According to the CDC, cancer deaths in 2024 were the second-highest cause of death in the U.S., at 619,812, with the highest incidence of death going to heart disease, at 683,037. The third highest cause of death was not even close to the top two – “unintentional injury” accounted for 196,488 of fatalities in 2024. Of cancer deaths, approximately half are those over 70 years old, and most of the other half are those between ages 15 and 69, with a significant portion of those people being in the 50-69 category – the age where many achieve the pinnacles of their career and are critically needed to pass along their knowledge and wisdom to the next generation. With about 250,000-300,000 cancer deaths in this category, all industries, but especially those in the CI sectors, should be sitting up and taking notice.
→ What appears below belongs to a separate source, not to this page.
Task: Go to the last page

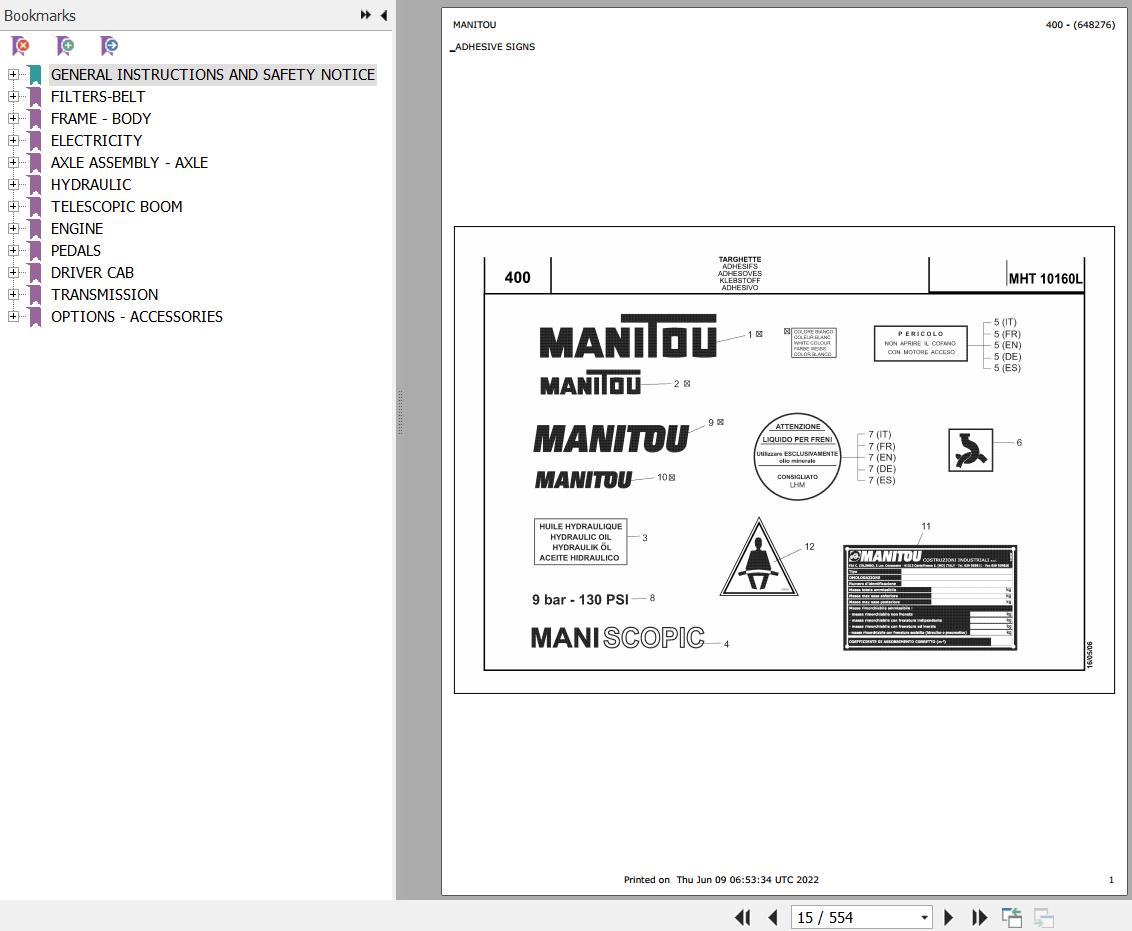Action: [x=980, y=917]
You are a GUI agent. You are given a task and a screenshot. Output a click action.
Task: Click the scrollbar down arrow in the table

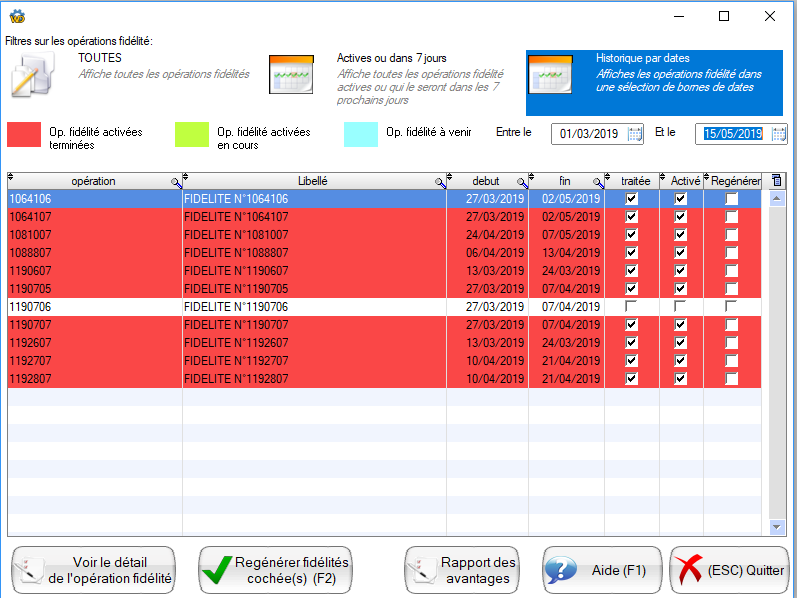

It would take a lot more research and correlation to precisely derive the subset of these people who worked in CI sectors, but a back-of-the-envelope look at the Bureau of Labor Statistics’ data shows that, conservatively, about half of the U.S. workforce is employed by the 16 federally designated CI sectors. If you take half of the annual cancer deaths in this key 50-69 age demographic, you have about 125,000-150,000 people in these sectors succumbing to cancer each and every year – adding up to well over a million in a decade. With these CI sectors employing in the ballpark of 80 million people, that is a significant portion of their workforce being wiped away by this horrible disease.

As noted above, heart disease is the primary cause of death in our country – as such, prevention and treatment of this disease should continue to be supported by us all, of course. The reason I am highlighting cancer as opposed to heart disease is that the underlying risk factors for certain cancers are still not well understood, and the known treatments can be frustratingly inconsistent in terms of efficacy. Contrastingly, heart disease risk factors are well understood and can be alleviated or treated in many cases. The treatments for heart disease can also be applied broadly – i.e., lowering cholesterol through a healthier diet, exercise, and/or medication can improve heart health. In the case of cancer, the myriad ways it manifests means cancer treatments and potential cures focus on specific cancers rather than cancer as a whole. Even within particular cancer types, like Cheryl’s melanoma, the treatments can help some people and harm others. It makes investments difficult, reminding me a bit of “whack-a-mole.”

Interestingly, cancer researchers, whether intentionally or not, have discovered that some cancers are caused by viruses and can be prevented through simple vaccinations. Other cancers can be alleviated, if not eradicated, by avoiding certain behaviors, such as smoking, in the case of lung cancer. But with cancer, there are always exceptions to the rule – non-smokers can still get lung cancer and people with no apparent family history can still get breast cancer, to cite a couple of examples.

Back to the reason why CI sectors should focus on cancer prevention, treatments, and cures. The humanitarian element is obvious, as this disease often targets people in the prime of their lives – this is devastating to their families, friends, work friends, and colleagues. It can also take a toll on the culture and on the mission of CI organizations. So if all the CI sectors linked arms to focus, and I mean focus, on the gamut of cancers impacting our coworkers and friends, it could finally tip the scales to achieving a cure. It would also be a positive way for these critical sectors to focus on such a critical and awful disease. The people in these CI sectors, including healthcare, are used to achieving what some deem impossible. Miracles of engineering, design, and innovation have come out of these sectors. Could helping to cure cancer lead to the biggest miracle of all?